If you choose to proceed and obtain an asset search report, an investigator will conduct various searches, including a bankruptcy check, search at the Land Registry to see if the judgement debtor owns properties and will consider if the judgement debtor has any associations with companies or employment.
Enforcement is not undertaken by the court through its own action. You, as the judgement creditor are required to make an application for any enforcement procedures to be carried out. You can consider the most appropriate mechanism of enforcement, with five options outlined below.
1. High Court enforcement
High Court enforcement is a popular method of enforcement. It involves enforcement officers seizing the judgement debtor’s assets to raise funds to satisfy a judgement debt. This method of enforcement can be executed quickly; however, it depends upon the judgement debtor having goods of sufficient value.
The fees incurred in connection with High Court enforcement are added to the debt and sought from the judgement debtor, together with any interest that has accrued. If a High Court Enforcement Officer is unable to recover the debt, they will usually charge a small abortive fee to you, as the judgement creditor.
2. Apply for a charging order
A charging order secures the judgement debt against property owned by the judgement debtor. The order prevents the property from being sold or transferred, without the judgement debt being discharged, in the first instance. Ultimately, a charging order is a deferred mechanism of enforcement and unless you force sale, you will likely have to sit on it until the property is sold.
You could consider making an application to force sale of the property, once you have the charge, however, proportionality should be borne in mind. The courts will often be reluctant to agree a forced sale if the judgement debt is of relatively modest value.
3. Attachment of earnings order
This involves applying to the court for an order that the judgement debtor’s employer pays a certain proportion of their wages to the judgement creditor. It can be an extremely useful tool to prompt payment, as often, a judgement debtor will not want their employer to be aware of the judgement against them.
4. Third party debt order
Put simply, a third party debt order, is an order that freezes money held by an individual, organisation or institution such as a bank or building society, which might otherwise be paid to the judgement debtor.
For example, Mr X (the judgement debtor) owes you money, but you are aware Mr Y owes Mr X money. A third party debt order can seek that Mr Y pays you money directly, to satisfy the judgement debt and any monies owed to Mr X.
In practice, we often see third party debt orders sought by head landlords, where the tenant owes money, and the property has been sub-let to a sub-tenant. The third party debt order will compel the sub-tenant (the third party), to pay rent directly to the head landlord (the judgement creditor), in order to discharge the judgement debt.
5. Winding up petition/bankruptcy
In circumstances where a company owes a debt, which exceeds £750 and is undisputed, the winding up procedure can be used.
The first step is to establish the grounds on which a winding up order can be made. It can be helpful to serve a statutory demand on the company, and allow three weeks for a response, before starting winding-up proceedings. This is because a company that fails to pay a statutory demand for a sum exceeding £750 is deemed unable to pay its debts.
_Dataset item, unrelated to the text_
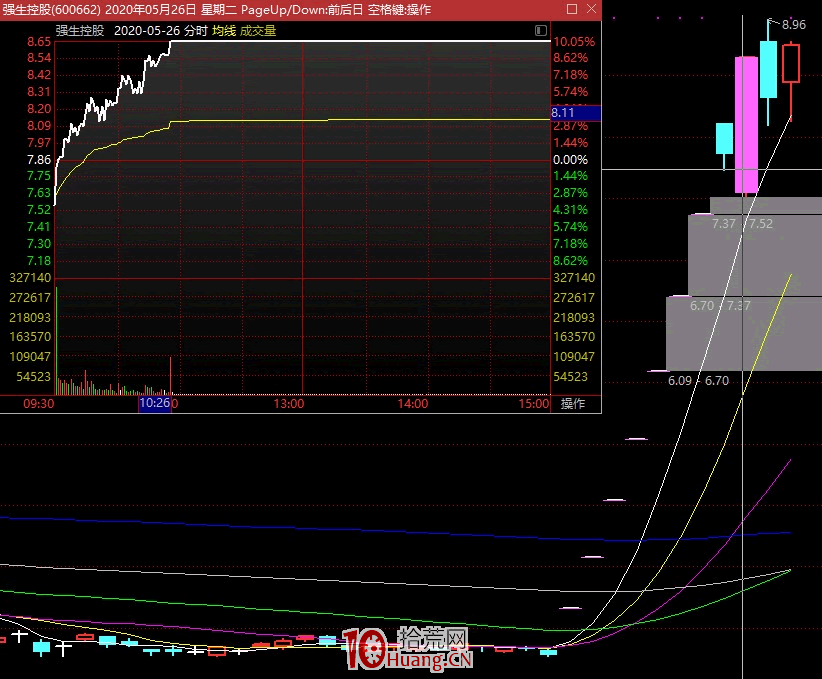
Task: Click the large magenta candlestick
Action: 746,125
This is one of the grounds on which a winding-up order may be made. In the alternative a non-statutory letter of demand can be sent. If the debt is not paid, the next step is to prepare and file the winding up petition at the court.
If the judgement debtor is an individual and the judgement debt exceeds the personal bankruptcy threshold of £5,000, it is open to you to petition for bankruptcy.
The bankruptcy route is suitable for undisputed debts. The courts do not look upon bankruptcy applications favourably in cases of disputed debts and claimants’ risk being penalised in costs. We can consider this as and when necessary.
If the judgement debtor does not make payment and is adjudged bankrupt, an official receiver will be appointed to take charge of their assets. The assets will be collected and sold to discharge the debts including you as a judgement creditor.
Lucie assists the senior team on client matters regarding commercial dispute resolution, long leasehold dispute resolution, commercial property disputes and debt recovery matters.
If you have a judgement debt which remains unsatisfied or, are considering the issue of proceedings to recover monies owed to you and would like to discuss the options, please do not hesitate to contact Lucie on 0161 761 8061, or by email: [email protected]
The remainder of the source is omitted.